Prophylactic treatment with (D)-myo-inositol 1,4,5- trisphosphate hexasodium [(D)-myo-Ins(1,4,5) P-3], the sodium salt of the endogenous second messenger Ins( 1,4,5) P3, triggers a reduction of infarct size comparable in magnitude to that seen with ischemic preconditioning (PC). However, the mechanisms underlying (D)-myo-Ins(1,4,5) P-3-induced protection are unknown. Accordingly, our aim was to investigate the role of four archetypal mediators implicated in PC and other cardioprotective strategies (i.e., PKC, PI3- kinase/Akt, and mitochondrial and/or sarcolemmal K-ATP channels) in the infarct-sparing effect of D-myo-Ins(1,4,5)P-3. Fifteen groups of isolated buffer-perfused rabbit hearts [5 treated with D-myo-Ins(1,4,5) P3, 5 treated with PC, and 5 control cohorts] underwent 30 min of coronary artery occlusion and 2 h of reflow.
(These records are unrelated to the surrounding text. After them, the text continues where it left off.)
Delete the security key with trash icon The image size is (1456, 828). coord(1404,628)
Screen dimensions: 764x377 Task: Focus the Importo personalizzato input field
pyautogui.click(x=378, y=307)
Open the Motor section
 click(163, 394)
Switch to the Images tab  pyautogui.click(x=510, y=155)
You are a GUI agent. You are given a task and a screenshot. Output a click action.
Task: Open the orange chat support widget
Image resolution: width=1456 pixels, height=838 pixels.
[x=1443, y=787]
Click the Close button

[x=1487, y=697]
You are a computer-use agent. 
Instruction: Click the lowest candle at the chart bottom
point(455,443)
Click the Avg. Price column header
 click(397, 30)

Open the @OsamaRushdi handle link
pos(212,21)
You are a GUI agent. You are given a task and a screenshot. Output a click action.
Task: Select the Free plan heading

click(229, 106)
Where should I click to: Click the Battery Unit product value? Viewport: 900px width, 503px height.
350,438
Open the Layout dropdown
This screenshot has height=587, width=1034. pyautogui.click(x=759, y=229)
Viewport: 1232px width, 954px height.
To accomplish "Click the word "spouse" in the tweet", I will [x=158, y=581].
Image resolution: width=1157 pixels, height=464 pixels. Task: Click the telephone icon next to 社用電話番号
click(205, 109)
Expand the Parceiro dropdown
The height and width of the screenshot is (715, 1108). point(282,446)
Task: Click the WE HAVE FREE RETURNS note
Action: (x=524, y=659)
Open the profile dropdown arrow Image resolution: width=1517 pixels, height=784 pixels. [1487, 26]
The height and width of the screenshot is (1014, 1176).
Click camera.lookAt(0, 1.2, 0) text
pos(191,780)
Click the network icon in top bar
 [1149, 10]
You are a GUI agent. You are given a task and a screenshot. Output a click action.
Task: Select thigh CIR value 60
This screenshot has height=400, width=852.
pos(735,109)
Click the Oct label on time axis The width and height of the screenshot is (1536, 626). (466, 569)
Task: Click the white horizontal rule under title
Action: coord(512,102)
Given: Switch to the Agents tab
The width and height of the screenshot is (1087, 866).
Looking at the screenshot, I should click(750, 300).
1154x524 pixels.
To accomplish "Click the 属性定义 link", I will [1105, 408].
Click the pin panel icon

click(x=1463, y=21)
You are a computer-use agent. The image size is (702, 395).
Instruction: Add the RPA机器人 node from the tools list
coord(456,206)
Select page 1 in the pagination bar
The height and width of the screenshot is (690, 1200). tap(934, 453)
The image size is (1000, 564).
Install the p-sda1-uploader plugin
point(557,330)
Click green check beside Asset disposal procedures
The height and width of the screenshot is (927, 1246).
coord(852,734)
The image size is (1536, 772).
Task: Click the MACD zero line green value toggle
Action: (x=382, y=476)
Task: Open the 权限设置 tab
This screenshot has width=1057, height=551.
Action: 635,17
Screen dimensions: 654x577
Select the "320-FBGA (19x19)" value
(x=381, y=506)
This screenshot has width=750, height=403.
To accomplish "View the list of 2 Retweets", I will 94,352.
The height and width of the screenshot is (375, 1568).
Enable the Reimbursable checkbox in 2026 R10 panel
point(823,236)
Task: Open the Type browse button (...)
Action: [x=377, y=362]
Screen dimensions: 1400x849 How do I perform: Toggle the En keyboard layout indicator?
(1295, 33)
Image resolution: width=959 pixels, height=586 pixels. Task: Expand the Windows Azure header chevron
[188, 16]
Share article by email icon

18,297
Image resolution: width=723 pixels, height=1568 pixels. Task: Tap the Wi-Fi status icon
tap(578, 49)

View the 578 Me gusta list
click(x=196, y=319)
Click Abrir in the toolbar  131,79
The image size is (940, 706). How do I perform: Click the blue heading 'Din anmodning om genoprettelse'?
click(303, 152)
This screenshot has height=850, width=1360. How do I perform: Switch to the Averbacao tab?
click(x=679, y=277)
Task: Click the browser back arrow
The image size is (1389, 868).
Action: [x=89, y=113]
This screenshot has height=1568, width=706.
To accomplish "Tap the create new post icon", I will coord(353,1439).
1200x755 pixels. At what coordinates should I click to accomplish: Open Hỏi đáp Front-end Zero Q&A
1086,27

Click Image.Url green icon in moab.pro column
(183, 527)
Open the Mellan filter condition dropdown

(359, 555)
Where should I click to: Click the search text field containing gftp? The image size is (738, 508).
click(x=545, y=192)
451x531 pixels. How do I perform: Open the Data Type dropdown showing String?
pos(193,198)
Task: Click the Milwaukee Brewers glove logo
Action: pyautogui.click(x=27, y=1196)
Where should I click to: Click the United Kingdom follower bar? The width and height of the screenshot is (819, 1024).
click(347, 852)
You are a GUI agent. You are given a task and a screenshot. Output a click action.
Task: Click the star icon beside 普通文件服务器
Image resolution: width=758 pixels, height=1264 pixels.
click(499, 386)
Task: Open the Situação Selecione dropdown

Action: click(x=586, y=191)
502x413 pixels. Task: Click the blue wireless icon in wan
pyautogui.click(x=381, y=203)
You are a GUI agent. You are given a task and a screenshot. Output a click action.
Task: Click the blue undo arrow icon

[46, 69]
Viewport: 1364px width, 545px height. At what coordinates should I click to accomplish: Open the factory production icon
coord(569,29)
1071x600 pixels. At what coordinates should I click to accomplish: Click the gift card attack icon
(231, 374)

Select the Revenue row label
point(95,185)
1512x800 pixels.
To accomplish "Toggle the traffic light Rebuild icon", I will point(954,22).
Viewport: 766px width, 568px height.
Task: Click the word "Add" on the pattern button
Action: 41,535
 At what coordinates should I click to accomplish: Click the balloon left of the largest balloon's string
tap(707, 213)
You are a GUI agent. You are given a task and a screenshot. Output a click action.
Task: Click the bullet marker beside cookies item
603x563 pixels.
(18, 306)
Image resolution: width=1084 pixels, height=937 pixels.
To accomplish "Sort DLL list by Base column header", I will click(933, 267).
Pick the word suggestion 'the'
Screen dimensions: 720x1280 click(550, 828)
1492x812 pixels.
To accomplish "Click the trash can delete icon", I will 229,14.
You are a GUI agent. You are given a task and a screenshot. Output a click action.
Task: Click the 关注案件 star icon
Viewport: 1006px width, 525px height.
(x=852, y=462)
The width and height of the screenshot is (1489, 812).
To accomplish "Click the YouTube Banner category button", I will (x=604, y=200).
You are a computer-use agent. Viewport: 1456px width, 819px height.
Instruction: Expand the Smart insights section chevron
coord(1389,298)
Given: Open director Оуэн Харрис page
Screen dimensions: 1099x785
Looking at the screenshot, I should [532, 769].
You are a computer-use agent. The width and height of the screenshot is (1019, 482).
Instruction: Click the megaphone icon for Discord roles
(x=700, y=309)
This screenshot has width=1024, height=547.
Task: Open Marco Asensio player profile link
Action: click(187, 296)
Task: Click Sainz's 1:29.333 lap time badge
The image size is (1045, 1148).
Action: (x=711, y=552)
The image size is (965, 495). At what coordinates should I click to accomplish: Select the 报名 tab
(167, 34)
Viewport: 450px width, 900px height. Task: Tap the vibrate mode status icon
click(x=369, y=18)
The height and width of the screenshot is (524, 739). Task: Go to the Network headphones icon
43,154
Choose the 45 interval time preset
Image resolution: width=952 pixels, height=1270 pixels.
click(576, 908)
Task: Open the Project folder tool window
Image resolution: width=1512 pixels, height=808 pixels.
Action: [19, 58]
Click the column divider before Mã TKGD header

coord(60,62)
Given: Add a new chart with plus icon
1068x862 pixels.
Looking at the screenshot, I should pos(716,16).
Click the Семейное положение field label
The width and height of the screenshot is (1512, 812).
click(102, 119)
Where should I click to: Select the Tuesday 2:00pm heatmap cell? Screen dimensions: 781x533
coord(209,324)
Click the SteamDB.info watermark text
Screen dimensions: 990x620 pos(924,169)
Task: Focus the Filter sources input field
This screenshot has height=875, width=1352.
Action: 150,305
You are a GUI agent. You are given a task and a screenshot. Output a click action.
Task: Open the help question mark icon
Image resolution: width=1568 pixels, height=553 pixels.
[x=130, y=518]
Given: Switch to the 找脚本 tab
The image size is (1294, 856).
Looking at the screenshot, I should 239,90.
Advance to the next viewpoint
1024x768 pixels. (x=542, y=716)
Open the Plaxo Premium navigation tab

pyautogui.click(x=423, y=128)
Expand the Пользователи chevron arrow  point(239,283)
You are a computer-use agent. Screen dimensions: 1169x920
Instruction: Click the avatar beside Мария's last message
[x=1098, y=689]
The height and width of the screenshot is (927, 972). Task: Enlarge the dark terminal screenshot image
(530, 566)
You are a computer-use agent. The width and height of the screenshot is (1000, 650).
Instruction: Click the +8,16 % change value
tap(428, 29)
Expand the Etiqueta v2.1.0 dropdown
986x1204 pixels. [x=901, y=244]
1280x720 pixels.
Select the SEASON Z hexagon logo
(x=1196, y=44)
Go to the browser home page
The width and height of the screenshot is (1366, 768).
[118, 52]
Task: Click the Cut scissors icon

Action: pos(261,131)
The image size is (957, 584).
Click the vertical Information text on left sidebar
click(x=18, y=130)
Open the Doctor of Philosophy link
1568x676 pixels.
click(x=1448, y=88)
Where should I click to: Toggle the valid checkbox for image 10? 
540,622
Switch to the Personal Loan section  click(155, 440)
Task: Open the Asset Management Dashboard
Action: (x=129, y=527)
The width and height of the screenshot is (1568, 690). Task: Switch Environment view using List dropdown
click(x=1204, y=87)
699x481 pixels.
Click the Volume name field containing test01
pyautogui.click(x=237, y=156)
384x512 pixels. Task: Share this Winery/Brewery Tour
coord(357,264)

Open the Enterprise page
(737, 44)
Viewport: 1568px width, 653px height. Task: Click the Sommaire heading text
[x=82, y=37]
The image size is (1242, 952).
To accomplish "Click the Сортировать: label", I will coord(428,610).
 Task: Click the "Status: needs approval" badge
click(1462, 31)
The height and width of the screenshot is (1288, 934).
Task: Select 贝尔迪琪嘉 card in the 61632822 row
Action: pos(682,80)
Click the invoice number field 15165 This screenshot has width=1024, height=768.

One set of control, D-myo-Ins(1,4,5) P-3, and PC groups received no additional treatment, whereas the remaining sets were infused with chelerythrine, LY294002, 5- hydroxydecanoate (5- HD), or HMR- 1098 [ inhibitors of PKC, PI3- kinase, and mitochondrial and sarcolemmal ATP- sensitive K+ (K-ATP) channels, respectively]. Infarct size (delineated by tetrazolium staining) was, as expected, significantly reduced in both D-myo-Ins(1,4,5)P-3- and PC-treated hearts versus controls. (D)-myo-Ins(1,4,5) P-3-induced cardioprotection was blocked by 5-HD but not HMR- 1098, thereby implicating the involvement of mitochondrial, but not sarcolemmal, KATP channels. Moreover, the benefits of D-myo-Ins(1,4,5)P-3 were abrogated by LY-294002, whereas, in contrast, chelerythrine had no effect. These latter pharmacological data were corroborated by immunoblotting: D-myo-Ins(1,4,5)P-3 evoked a significant increase in expression of phospho-Akt but had no effect on the activation/translocation of the cardioprotective epsilon-isoform of PKC. Thus PI3-kinase/Akt signaling and mitochondrial KATP channels participate in the reduction of infarct size afforded by prophylactic administration of D- myo- Ins( 1,4,5) P-3.